**Ausgangstext:**
= = = = = = =

# Auf Ende von mehreren Threads warten, ohne den EDT zu blockieren



## tomse (31. Mai 2009)

Hallo alle zusammen,

ich hoffe jemand kann mir bei folgendem Problem helfen:

mein Programm lädt mehrere Dateien parallel in verschiedenen Threads.
Damit der User weiss was los ist, wird der Progress in einem modalen Dialog dargestellt. 
Programmtechnisch sieht das vereinfacht folgendermassen aus:

Pro zu ladender Datei wird ein Thread-Objekt angelegt und einer ProgressManager Klasse uebergeben. Diese besitzt eine 'start' Methode, welche die ersten 3 Threads started und den Dialog auf 'visible' setzt. Sobald ein Thread beendet ist, wird der nächste gestartet, bis alle Threads ausgeführt wurden. Nun wird der Dialog wieder auf 'invisible' gesetzt und der Kontrollfluss der 'start' Methode kehrt zurueck. 
Die einzelnen Threads kennen den Dialog und melden ihren Progress, der über 'SwingUtilities.invokeLater' wieder in den EDT umgeleitet wird. Die einzelnen geladenen Dateien werden in den Thread-Objekten abgelegt und nach Ablauf der 'start' Methode aus diesen rausgeholt.

= = = = = = =

**Bereitgestellte Daten:**
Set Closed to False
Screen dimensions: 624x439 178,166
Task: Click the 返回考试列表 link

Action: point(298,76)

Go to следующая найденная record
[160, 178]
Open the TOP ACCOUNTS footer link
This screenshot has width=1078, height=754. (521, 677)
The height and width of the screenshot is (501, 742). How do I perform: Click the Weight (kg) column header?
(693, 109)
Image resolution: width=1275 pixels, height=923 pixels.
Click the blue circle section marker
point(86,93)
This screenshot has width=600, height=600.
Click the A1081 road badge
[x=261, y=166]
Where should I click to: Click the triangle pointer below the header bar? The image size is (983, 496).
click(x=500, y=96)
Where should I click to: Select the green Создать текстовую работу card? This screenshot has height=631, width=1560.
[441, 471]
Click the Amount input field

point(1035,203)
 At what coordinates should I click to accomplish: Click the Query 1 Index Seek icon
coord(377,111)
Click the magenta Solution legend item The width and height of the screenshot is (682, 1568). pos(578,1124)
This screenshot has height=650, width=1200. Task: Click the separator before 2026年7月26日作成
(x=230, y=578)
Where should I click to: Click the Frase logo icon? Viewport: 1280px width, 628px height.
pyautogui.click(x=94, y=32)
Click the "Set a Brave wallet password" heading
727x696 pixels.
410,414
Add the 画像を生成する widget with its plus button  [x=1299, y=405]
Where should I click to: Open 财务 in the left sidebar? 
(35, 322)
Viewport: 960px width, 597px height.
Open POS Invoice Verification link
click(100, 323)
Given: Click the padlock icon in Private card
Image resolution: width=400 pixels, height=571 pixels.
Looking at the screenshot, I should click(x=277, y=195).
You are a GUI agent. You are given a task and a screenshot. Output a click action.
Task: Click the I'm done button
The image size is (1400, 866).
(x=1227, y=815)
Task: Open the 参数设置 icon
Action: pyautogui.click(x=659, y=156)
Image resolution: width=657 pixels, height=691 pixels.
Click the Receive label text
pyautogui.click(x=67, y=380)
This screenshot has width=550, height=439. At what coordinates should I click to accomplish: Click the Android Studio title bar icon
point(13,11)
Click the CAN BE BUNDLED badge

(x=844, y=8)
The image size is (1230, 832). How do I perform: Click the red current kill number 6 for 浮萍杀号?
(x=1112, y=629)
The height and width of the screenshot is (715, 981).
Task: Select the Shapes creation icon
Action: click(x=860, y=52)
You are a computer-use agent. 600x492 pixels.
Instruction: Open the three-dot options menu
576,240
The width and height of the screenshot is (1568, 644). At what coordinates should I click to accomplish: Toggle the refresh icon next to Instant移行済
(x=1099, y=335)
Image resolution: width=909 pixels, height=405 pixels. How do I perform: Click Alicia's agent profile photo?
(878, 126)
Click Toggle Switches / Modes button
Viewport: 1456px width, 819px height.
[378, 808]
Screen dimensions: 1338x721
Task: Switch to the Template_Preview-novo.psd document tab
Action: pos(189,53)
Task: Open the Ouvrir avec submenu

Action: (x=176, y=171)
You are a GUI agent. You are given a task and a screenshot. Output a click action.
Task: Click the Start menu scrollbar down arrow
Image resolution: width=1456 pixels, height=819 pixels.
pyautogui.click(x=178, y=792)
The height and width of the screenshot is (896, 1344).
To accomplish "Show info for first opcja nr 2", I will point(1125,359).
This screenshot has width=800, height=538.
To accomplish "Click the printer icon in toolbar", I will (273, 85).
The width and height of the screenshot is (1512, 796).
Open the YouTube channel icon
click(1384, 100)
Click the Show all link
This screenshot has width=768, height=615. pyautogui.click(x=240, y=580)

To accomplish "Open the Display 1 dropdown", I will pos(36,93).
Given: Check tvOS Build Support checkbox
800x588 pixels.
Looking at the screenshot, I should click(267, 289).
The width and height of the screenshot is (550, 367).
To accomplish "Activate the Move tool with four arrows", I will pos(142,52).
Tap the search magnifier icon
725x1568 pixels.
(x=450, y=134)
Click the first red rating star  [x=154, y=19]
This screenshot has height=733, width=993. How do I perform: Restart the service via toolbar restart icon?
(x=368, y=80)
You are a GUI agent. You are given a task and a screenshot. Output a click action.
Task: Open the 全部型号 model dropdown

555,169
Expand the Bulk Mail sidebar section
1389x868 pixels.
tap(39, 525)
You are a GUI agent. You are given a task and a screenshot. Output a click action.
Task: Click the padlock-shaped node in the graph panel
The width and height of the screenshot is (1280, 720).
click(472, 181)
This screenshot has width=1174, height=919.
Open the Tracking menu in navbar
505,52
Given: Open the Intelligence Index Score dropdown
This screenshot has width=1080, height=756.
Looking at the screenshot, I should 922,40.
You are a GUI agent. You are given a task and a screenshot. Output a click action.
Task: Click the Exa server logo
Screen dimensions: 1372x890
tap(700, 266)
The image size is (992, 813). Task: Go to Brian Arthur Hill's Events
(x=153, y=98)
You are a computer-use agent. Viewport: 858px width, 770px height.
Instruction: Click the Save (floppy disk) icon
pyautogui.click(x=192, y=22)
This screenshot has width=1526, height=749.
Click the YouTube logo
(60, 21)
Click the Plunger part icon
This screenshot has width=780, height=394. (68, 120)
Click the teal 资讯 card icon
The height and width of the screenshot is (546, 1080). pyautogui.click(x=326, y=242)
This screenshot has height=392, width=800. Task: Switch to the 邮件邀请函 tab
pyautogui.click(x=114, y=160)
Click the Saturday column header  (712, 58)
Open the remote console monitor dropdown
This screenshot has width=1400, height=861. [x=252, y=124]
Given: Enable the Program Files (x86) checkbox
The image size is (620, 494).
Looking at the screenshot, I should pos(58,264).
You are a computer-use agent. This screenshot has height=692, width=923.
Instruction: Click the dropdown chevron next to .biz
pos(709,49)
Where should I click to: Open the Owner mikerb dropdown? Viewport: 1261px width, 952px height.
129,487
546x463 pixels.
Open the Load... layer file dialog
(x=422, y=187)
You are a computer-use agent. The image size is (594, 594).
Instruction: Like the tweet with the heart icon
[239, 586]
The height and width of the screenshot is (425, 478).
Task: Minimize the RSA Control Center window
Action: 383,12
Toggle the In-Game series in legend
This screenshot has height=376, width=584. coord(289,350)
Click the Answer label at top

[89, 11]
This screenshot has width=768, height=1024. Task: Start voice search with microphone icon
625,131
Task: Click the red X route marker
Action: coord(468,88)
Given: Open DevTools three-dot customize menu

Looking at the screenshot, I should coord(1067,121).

= = = = = = =

**Aufgabe:**
Wie lautet der Abschnitt aus dem Forenbeitrag über das Warten auf mehrere Threads, beginnend mit „## tomse (31.“ und weiter bis einschließlich „modalen Dialog dargestellt.“, wenn du darin „modalen Dialog“ gegen „eigenen Fenster“ tauschst?

**Lösung:**
## tomse (31. Mai 2009)

Hallo alle zusammen,

ich hoffe jemand kann mir bei folgendem Problem helfen:

mein Programm lädt mehrere Dateien parallel in verschiedenen Threads.
Damit der User weiss was los ist, wird der Progress in einem eigenen Fenster dargestellt.